━━━ INPUT

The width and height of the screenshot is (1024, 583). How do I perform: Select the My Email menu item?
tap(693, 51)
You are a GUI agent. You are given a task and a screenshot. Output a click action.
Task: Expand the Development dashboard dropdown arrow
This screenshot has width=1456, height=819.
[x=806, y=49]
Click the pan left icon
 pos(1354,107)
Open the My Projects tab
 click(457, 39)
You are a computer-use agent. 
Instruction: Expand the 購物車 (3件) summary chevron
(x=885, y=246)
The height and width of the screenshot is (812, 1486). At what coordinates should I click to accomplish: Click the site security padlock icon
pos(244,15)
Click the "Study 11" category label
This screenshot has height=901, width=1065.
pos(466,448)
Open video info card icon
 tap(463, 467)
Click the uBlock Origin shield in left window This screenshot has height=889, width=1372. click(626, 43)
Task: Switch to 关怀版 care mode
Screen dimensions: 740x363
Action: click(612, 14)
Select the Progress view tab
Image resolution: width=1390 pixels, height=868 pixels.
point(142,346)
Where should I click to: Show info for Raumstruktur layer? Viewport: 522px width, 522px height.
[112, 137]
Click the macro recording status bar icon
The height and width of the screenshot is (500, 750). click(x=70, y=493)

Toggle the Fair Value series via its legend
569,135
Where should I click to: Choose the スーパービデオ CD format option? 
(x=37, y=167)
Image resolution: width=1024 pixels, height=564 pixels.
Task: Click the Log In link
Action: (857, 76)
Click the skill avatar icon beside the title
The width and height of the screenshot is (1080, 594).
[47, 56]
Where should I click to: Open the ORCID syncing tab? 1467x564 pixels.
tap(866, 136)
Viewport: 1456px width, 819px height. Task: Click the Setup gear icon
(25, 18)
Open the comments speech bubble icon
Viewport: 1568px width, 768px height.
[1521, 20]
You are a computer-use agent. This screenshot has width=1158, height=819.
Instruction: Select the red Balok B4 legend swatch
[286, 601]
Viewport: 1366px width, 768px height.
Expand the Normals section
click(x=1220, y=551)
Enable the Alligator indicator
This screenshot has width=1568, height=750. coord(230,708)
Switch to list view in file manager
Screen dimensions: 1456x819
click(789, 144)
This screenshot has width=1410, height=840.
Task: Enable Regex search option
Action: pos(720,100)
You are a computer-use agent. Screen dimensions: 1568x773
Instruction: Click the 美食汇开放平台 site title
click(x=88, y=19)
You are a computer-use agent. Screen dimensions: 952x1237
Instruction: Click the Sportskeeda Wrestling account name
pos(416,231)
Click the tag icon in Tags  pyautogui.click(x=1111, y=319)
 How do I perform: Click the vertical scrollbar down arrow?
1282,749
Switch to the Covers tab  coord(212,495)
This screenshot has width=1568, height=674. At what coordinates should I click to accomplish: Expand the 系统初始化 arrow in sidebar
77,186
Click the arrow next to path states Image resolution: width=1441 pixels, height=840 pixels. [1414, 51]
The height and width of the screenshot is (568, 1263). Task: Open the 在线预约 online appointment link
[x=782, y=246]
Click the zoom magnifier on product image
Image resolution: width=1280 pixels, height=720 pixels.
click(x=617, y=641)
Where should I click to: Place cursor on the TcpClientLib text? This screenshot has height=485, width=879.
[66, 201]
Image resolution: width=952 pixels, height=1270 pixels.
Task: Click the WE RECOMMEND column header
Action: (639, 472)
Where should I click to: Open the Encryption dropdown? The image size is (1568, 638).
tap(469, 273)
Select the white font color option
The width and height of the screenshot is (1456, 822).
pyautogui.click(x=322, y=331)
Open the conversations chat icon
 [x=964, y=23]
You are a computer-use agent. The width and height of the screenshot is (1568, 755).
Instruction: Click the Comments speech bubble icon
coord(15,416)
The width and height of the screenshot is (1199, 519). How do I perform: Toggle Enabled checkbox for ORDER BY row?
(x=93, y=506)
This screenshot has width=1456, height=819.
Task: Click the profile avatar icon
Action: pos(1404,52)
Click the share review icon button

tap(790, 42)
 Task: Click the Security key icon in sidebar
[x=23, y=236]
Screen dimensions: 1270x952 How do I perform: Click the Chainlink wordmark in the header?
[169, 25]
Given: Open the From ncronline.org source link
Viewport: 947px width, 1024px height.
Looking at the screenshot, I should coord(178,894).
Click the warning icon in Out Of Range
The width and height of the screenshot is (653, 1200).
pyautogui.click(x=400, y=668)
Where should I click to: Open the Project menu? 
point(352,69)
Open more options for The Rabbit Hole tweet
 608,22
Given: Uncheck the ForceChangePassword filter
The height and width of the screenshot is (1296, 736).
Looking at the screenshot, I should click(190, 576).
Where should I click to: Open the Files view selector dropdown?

━━━━━━

◆ **TASK STATEMENT**
Return, unchanged, every line of the entries from the one containing "Click the pan left icon" through the one containing "tap(463, 467)", with both of those lines included.

◆ **RESPONSE TO THE EXERCISE**
Click the pan left icon
 pos(1354,107)
Open the My Projects tab
 click(457, 39)
You are a computer-use agent. 
Instruction: Expand the 購物車 (3件) summary chevron
(x=885, y=246)
The height and width of the screenshot is (812, 1486). At what coordinates should I click to accomplish: Click the site security padlock icon
pos(244,15)
Click the "Study 11" category label
This screenshot has height=901, width=1065.
pos(466,448)
Open video info card icon
 tap(463, 467)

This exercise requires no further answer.